Open nikimanoledaki opened 9 months ago
Hi,
I'd love to work on this one, however, I'd like to get some help to clarify the reqs before jumping into it.
If someone else has it more clear and wants to pair on this, I'm also open to it :)
@raymundovr thank you for volunteering to contribute to this! 🥳
I notice in the parent issue that another script has been implemented for an "infra-component" and that this issue could work in a similar fashion, correct? If so, could you point me out to this?
I think @AntonioDiTuri was referring to how we deployed some infrastructure-level components with Flux. Essentially, we can add a Kubernetes manifest in a directory watched by Flux and Flux will apply it in the cluster, like this ConfigMap: https://github.com/cncf-tags/green-reviews-tooling/blob/main/clusters/base/kepler-grafana.yaml
As part of this issue, we would need to add a manifest for a Kubernetes CronJob in the clusters/base/
directory. The CronJob itself would contain the steps listed in the description.

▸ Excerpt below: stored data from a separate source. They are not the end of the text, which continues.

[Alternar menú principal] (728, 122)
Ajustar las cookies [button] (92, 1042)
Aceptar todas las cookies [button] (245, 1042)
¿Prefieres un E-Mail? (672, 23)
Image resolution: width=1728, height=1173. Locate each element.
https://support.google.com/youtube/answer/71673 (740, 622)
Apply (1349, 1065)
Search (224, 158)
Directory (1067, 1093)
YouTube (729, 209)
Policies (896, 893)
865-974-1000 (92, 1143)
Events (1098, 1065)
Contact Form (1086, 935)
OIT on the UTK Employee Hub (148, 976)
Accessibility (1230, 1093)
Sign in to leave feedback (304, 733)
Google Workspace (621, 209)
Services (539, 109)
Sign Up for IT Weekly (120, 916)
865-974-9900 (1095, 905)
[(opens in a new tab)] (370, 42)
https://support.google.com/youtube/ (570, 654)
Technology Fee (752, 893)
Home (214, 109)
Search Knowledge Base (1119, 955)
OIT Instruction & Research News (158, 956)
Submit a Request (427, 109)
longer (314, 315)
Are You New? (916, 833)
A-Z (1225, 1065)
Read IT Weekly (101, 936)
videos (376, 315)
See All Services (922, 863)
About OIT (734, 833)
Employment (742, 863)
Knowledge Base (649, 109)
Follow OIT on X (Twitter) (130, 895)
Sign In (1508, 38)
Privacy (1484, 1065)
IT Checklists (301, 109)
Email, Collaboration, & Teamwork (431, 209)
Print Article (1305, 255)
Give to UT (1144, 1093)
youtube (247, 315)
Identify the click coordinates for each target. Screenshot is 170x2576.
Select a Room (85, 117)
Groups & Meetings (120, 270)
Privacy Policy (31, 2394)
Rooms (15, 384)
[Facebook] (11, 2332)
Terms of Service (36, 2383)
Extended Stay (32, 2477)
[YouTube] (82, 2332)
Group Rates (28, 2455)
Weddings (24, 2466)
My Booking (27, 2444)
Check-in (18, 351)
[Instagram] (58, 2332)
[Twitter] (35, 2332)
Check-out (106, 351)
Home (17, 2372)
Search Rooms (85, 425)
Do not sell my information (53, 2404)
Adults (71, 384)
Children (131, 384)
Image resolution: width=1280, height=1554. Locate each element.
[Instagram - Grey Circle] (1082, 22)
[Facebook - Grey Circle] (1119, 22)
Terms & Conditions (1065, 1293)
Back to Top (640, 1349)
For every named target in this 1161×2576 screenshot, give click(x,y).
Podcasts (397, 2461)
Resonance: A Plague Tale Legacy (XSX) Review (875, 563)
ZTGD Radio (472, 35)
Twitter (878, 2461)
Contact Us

Before jumping into it, I agree that we should refine the requirements a bit more. Shared this with Flaco maintainer @incertum and waiting for her feedback: https://github.com/falcosecurity/cncf-green-review-testing/discussions/13
@raymundovr hi! 👋 I created an issue to bootstrap ARC (https://github.com/cncf-tags/green-reviews-tooling/issues/58) but there are quite a few requirements and we have no guarantee that ARC will be up and running in time for us to go straight to the self-hosted runners solution by KubeCon.
I propose that we get a head start with the bash script + CronJob as a temporary solution. That way we're not blocked by the authorization with PAT keys, secrets, etc etc. And then when ARC is ready, we can port the individual steps to a GitHub Actions workflow (it's relatively easy to split/convert bash scripts into GA workflow steps). What matters the most is that we implement the steps themselves one way or another so that we can gather sample metrics!
To deploy the CronJob, we can add a CronJob manifest in clusters/projects/falco
for Flux to deploy it. Flux can deploy raw manifest, similarly to how it's deploying this ConfigMap that contains the Kepler dashboard: https://github.com/cncf-tags/green-reviews-tooling/blob/main/clusters/base/kepler-grafana.yaml
Then we can the steps one by one :)
What do you think? :)
I believe the most challenging part will be the last step, which is to find a way to gather + store the metrics per test. Pushgateway is one option, which @rossf7 suggested (Slack context), but really we will understand more once we get to that step!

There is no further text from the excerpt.